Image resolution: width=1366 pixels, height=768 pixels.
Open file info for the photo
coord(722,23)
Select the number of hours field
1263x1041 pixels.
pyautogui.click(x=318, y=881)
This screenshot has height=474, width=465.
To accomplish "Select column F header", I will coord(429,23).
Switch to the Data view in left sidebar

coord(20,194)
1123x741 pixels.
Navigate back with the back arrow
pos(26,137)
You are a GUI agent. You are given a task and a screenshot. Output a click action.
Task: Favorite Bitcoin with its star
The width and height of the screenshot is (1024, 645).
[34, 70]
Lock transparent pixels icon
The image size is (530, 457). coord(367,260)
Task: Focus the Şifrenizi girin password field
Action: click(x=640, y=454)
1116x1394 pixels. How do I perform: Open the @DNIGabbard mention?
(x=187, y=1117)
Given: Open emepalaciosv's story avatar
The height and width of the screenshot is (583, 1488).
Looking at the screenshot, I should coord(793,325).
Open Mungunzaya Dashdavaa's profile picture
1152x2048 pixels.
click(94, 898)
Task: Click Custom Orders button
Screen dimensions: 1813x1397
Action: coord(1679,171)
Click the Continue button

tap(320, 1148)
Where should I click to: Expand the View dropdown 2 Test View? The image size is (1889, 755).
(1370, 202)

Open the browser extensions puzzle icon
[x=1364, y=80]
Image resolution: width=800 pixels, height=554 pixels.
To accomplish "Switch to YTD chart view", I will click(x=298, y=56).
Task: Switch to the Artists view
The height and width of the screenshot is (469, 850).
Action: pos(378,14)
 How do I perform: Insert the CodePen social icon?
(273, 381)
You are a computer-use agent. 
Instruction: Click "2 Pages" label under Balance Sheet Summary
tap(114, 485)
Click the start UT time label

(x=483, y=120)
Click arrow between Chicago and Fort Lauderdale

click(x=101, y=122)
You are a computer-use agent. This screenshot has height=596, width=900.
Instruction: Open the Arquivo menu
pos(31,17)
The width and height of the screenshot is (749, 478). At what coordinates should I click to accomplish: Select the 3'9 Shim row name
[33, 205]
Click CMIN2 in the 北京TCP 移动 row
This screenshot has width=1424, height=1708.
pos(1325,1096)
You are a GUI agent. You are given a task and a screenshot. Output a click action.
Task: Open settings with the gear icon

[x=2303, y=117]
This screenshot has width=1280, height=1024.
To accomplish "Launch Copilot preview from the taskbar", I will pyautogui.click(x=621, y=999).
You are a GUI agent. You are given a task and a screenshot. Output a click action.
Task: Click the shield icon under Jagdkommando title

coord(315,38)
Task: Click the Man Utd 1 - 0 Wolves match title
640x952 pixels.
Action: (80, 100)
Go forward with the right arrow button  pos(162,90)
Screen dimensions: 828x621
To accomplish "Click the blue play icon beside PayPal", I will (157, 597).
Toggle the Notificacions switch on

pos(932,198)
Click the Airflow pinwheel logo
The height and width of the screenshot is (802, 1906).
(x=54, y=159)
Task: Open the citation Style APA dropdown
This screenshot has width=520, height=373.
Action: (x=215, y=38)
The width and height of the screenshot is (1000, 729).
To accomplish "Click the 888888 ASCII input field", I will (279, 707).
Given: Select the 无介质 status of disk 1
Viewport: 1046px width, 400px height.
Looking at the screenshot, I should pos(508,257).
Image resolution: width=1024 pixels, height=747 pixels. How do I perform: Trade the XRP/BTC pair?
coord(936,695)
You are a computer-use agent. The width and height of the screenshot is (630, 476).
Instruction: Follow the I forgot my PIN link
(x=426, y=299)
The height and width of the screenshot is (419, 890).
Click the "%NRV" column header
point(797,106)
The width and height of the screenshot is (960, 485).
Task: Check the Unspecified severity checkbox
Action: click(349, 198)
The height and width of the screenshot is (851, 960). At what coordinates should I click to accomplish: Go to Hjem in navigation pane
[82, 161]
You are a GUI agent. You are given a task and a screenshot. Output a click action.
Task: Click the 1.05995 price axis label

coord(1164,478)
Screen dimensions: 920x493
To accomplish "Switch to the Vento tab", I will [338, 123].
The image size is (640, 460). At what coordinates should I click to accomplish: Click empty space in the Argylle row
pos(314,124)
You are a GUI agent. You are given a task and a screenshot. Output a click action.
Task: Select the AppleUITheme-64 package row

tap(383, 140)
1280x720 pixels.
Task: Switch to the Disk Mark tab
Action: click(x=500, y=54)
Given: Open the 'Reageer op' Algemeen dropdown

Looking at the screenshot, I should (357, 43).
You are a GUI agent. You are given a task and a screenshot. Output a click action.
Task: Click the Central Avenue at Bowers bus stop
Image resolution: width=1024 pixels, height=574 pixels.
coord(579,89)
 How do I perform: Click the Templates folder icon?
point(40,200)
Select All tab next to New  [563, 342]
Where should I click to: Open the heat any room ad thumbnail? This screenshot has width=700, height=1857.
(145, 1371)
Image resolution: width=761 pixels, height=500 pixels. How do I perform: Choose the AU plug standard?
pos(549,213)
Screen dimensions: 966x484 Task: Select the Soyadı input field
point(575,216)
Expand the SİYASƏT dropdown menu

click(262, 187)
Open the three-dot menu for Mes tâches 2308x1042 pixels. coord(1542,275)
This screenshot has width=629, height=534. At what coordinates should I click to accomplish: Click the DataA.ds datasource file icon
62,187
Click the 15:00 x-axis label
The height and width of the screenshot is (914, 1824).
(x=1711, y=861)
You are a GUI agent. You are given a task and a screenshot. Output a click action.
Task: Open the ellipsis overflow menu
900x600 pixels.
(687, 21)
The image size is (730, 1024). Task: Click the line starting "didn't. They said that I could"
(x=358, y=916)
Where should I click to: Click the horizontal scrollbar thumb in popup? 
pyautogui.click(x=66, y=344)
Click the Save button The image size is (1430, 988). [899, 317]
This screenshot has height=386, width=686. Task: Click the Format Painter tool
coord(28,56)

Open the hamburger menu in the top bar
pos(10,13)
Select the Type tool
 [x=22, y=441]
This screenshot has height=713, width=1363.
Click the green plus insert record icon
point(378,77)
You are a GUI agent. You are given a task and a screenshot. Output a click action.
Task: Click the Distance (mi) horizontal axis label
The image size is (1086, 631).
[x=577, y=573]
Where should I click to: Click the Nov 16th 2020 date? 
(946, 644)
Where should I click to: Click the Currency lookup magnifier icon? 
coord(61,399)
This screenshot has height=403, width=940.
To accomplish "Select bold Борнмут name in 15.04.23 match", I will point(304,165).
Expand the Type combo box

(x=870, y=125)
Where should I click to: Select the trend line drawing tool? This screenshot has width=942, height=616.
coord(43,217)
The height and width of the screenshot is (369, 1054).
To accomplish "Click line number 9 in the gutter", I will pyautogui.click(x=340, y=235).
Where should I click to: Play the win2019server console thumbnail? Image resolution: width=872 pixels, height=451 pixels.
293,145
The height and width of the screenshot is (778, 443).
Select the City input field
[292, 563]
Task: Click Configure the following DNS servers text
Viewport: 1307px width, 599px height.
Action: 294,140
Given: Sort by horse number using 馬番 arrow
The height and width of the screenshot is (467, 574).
##############################
*EXERCISE REQUIREMENTS*.
Transcribe the listing above exactly as shown.

*EXPECTED OUTPUT*.
Image resolution: width=1366 pixels, height=768 pixels.
Open file info for the photo
coord(722,23)
Select the number of hours field
1263x1041 pixels.
pyautogui.click(x=318, y=881)
This screenshot has height=474, width=465.
To accomplish "Select column F header", I will coord(429,23).
Switch to the Data view in left sidebar

coord(20,194)
1123x741 pixels.
Navigate back with the back arrow
pos(26,137)
You are a GUI agent. You are given a task and a screenshot. Output a click action.
Task: Favorite Bitcoin with its star
The width and height of the screenshot is (1024, 645).
[34, 70]
Lock transparent pixels icon
The image size is (530, 457). coord(367,260)
Task: Focus the Şifrenizi girin password field
Action: click(x=640, y=454)
1116x1394 pixels. How do I perform: Open the @DNIGabbard mention?
(x=187, y=1117)
Given: Open emepalaciosv's story avatar
The height and width of the screenshot is (583, 1488).
Looking at the screenshot, I should coord(793,325).
Open Mungunzaya Dashdavaa's profile picture
1152x2048 pixels.
click(94, 898)
Task: Click Custom Orders button
Screen dimensions: 1813x1397
Action: coord(1679,171)
Click the Continue button

tap(320, 1148)
Where should I click to: Expand the View dropdown 2 Test View? The image size is (1889, 755).
(1370, 202)

Open the browser extensions puzzle icon
[x=1364, y=80]
Image resolution: width=800 pixels, height=554 pixels.
To accomplish "Switch to YTD chart view", I will click(x=298, y=56).
Task: Switch to the Artists view
The height and width of the screenshot is (469, 850).
Action: pos(378,14)
 How do I perform: Insert the CodePen social icon?
(273, 381)
You are a computer-use agent. 
Instruction: Click "2 Pages" label under Balance Sheet Summary
tap(114, 485)
Click the start UT time label

(x=483, y=120)
Click arrow between Chicago and Fort Lauderdale

click(x=101, y=122)
You are a computer-use agent. This screenshot has height=596, width=900.
Instruction: Open the Arquivo menu
pos(31,17)
The width and height of the screenshot is (749, 478). At what coordinates should I click to accomplish: Select the 3'9 Shim row name
[33, 205]
Click CMIN2 in the 北京TCP 移动 row
This screenshot has width=1424, height=1708.
pos(1325,1096)
You are a GUI agent. You are given a task and a screenshot. Output a click action.
Task: Open settings with the gear icon

[x=2303, y=117]
This screenshot has width=1280, height=1024.
To accomplish "Launch Copilot preview from the taskbar", I will pyautogui.click(x=621, y=999).
You are a GUI agent. You are given a task and a screenshot. Output a click action.
Task: Click the shield icon under Jagdkommando title

coord(315,38)
Task: Click the Man Utd 1 - 0 Wolves match title
640x952 pixels.
Action: (80, 100)
Go forward with the right arrow button  pos(162,90)
Screen dimensions: 828x621
To accomplish "Click the blue play icon beside PayPal", I will (157, 597).
Toggle the Notificacions switch on

pos(932,198)
Click the Airflow pinwheel logo
The height and width of the screenshot is (802, 1906).
(x=54, y=159)
Task: Open the citation Style APA dropdown
This screenshot has width=520, height=373.
Action: (x=215, y=38)
The width and height of the screenshot is (1000, 729).
To accomplish "Click the 888888 ASCII input field", I will (279, 707).
Given: Select the 无介质 status of disk 1
Viewport: 1046px width, 400px height.
Looking at the screenshot, I should pos(508,257).
Image resolution: width=1024 pixels, height=747 pixels. How do I perform: Trade the XRP/BTC pair?
coord(936,695)
You are a computer-use agent. The width and height of the screenshot is (630, 476).
Instruction: Follow the I forgot my PIN link
(x=426, y=299)
The height and width of the screenshot is (419, 890).
Click the "%NRV" column header
point(797,106)
The width and height of the screenshot is (960, 485).
Task: Check the Unspecified severity checkbox
Action: click(349, 198)
The height and width of the screenshot is (851, 960). At what coordinates should I click to accomplish: Go to Hjem in navigation pane
[82, 161]
You are a GUI agent. You are given a task and a screenshot. Output a click action.
Task: Click the 1.05995 price axis label

coord(1164,478)
Screen dimensions: 920x493
To accomplish "Switch to the Vento tab", I will [338, 123].
The image size is (640, 460). At what coordinates should I click to accomplish: Click empty space in the Argylle row
pos(314,124)
You are a GUI agent. You are given a task and a screenshot. Output a click action.
Task: Select the AppleUITheme-64 package row

tap(383, 140)
1280x720 pixels.
Task: Switch to the Disk Mark tab
Action: click(x=500, y=54)
Given: Open the 'Reageer op' Algemeen dropdown

Looking at the screenshot, I should (357, 43).
You are a GUI agent. You are given a task and a screenshot. Output a click action.
Task: Click the Central Avenue at Bowers bus stop
Image resolution: width=1024 pixels, height=574 pixels.
coord(579,89)
 How do I perform: Click the Templates folder icon?
point(40,200)
Select All tab next to New  [563, 342]
Where should I click to: Open the heat any room ad thumbnail? This screenshot has width=700, height=1857.
(145, 1371)
Image resolution: width=761 pixels, height=500 pixels. How do I perform: Choose the AU plug standard?
pos(549,213)
Screen dimensions: 966x484 Task: Select the Soyadı input field
point(575,216)
Expand the SİYASƏT dropdown menu

click(262, 187)
Open the three-dot menu for Mes tâches 2308x1042 pixels. coord(1542,275)
This screenshot has width=629, height=534. At what coordinates should I click to accomplish: Click the DataA.ds datasource file icon
62,187
Click the 15:00 x-axis label
The height and width of the screenshot is (914, 1824).
(x=1711, y=861)
You are a GUI agent. You are given a task and a screenshot. Output a click action.
Task: Open the ellipsis overflow menu
900x600 pixels.
(687, 21)
The image size is (730, 1024). Task: Click the line starting "didn't. They said that I could"
(x=358, y=916)
Where should I click to: Click the horizontal scrollbar thumb in popup? 
pyautogui.click(x=66, y=344)
Click the Save button The image size is (1430, 988). [899, 317]
This screenshot has height=386, width=686. Task: Click the Format Painter tool
coord(28,56)

Open the hamburger menu in the top bar
pos(10,13)
Select the Type tool
 [x=22, y=441]
This screenshot has height=713, width=1363.
Click the green plus insert record icon
point(378,77)
You are a GUI agent. You are given a task and a screenshot. Output a click action.
Task: Click the Distance (mi) horizontal axis label
The image size is (1086, 631).
[x=577, y=573]
Where should I click to: Click the Nov 16th 2020 date? 
(946, 644)
Where should I click to: Click the Currency lookup magnifier icon? 
coord(61,399)
This screenshot has height=403, width=940.
To accomplish "Select bold Борнмут name in 15.04.23 match", I will point(304,165).
Expand the Type combo box

(x=870, y=125)
Where should I click to: Select the trend line drawing tool? This screenshot has width=942, height=616.
coord(43,217)
The height and width of the screenshot is (369, 1054).
To accomplish "Click line number 9 in the gutter", I will pyautogui.click(x=340, y=235).
Where should I click to: Play the win2019server console thumbnail? Image resolution: width=872 pixels, height=451 pixels.
293,145
The height and width of the screenshot is (778, 443).
Select the City input field
[292, 563]
Task: Click Configure the following DNS servers text
Viewport: 1307px width, 599px height.
Action: 294,140
Given: Sort by horse number using 馬番 arrow
The height and width of the screenshot is (467, 574).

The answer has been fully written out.